■ **Work task**: Output, exactly as written, the lines below starting at the line containing "Click the Recommended star badge" and ending at the line containing "Expand ฟังก์ชั่นตรวจดู/เผยแพร่ using". Drop the pictures and keep both end lines.

■ **Input material**:
══════
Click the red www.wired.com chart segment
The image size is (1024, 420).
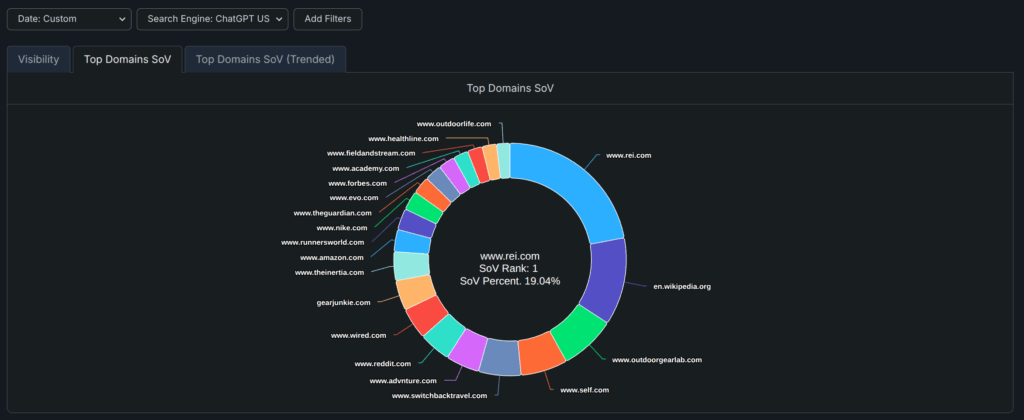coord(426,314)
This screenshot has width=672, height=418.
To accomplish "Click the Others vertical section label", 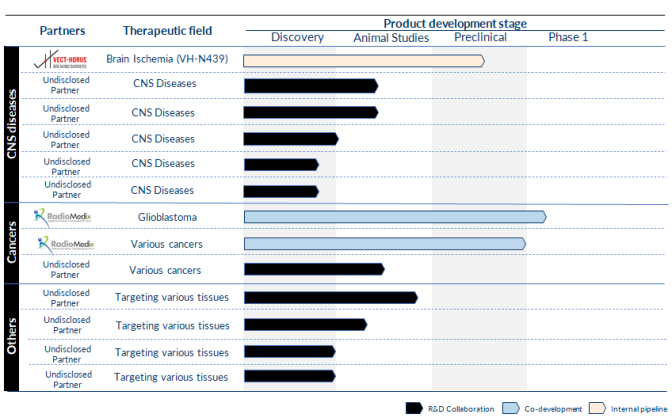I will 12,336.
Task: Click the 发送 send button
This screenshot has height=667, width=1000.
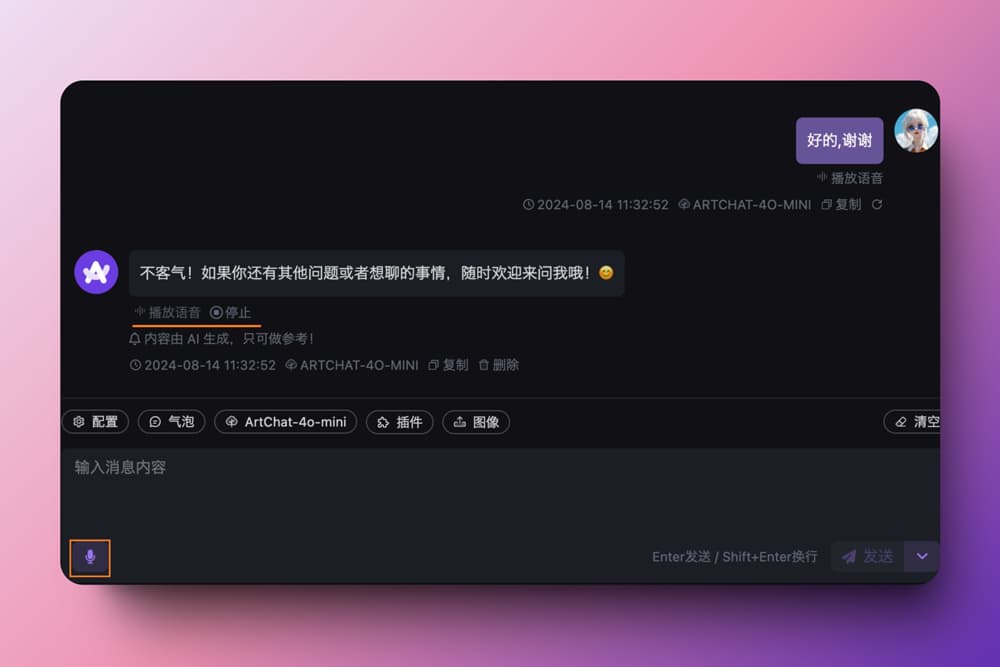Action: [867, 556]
══════
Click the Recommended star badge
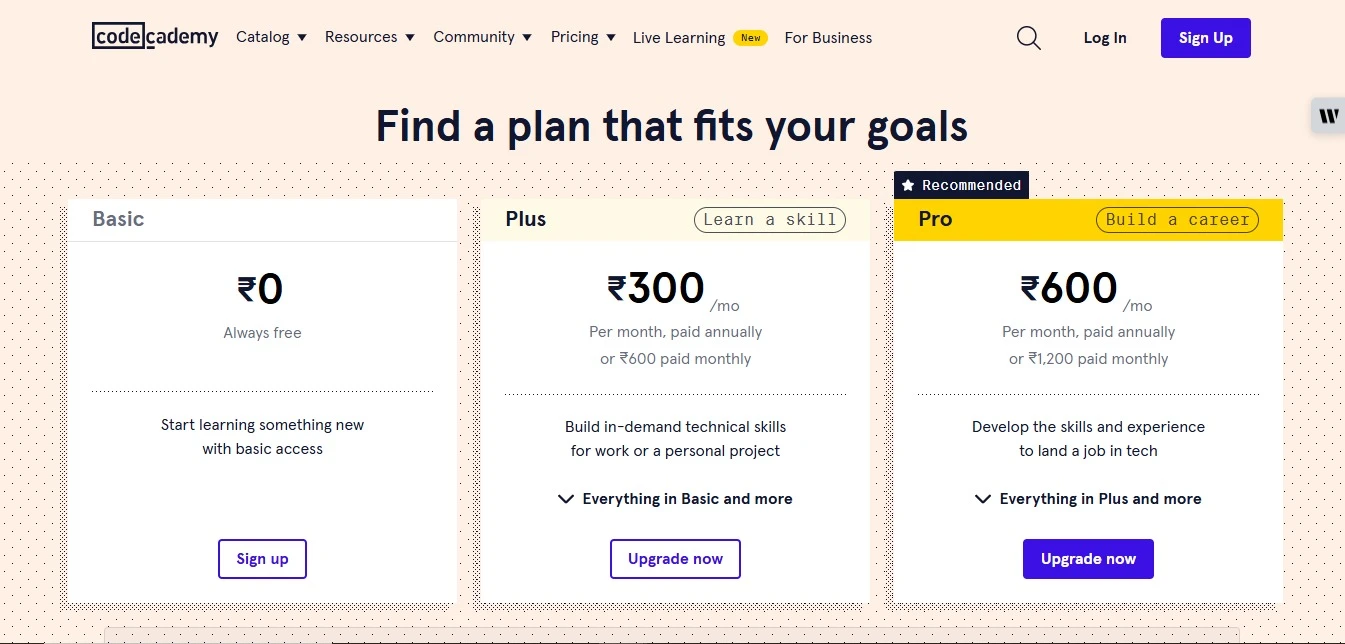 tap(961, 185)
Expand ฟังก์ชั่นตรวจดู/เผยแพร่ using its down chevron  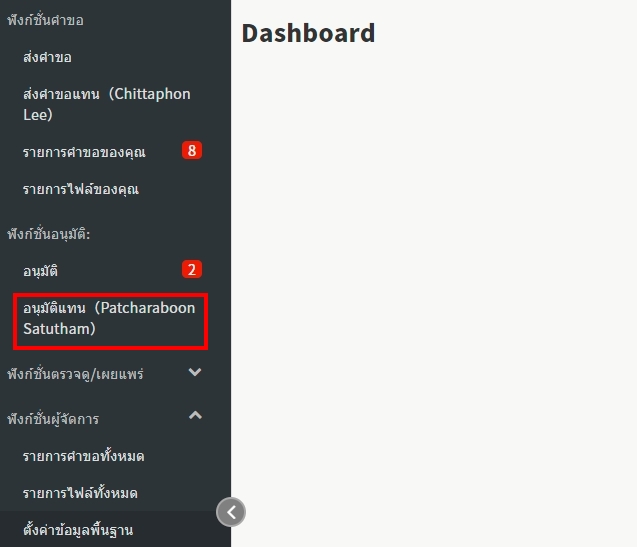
══════
■ **Exercise solution**:
Click the Recommended star badge
 tap(961, 185)
Expand ฟังก์ชั่นตรวจดู/เผยแพร่ using its down chevron  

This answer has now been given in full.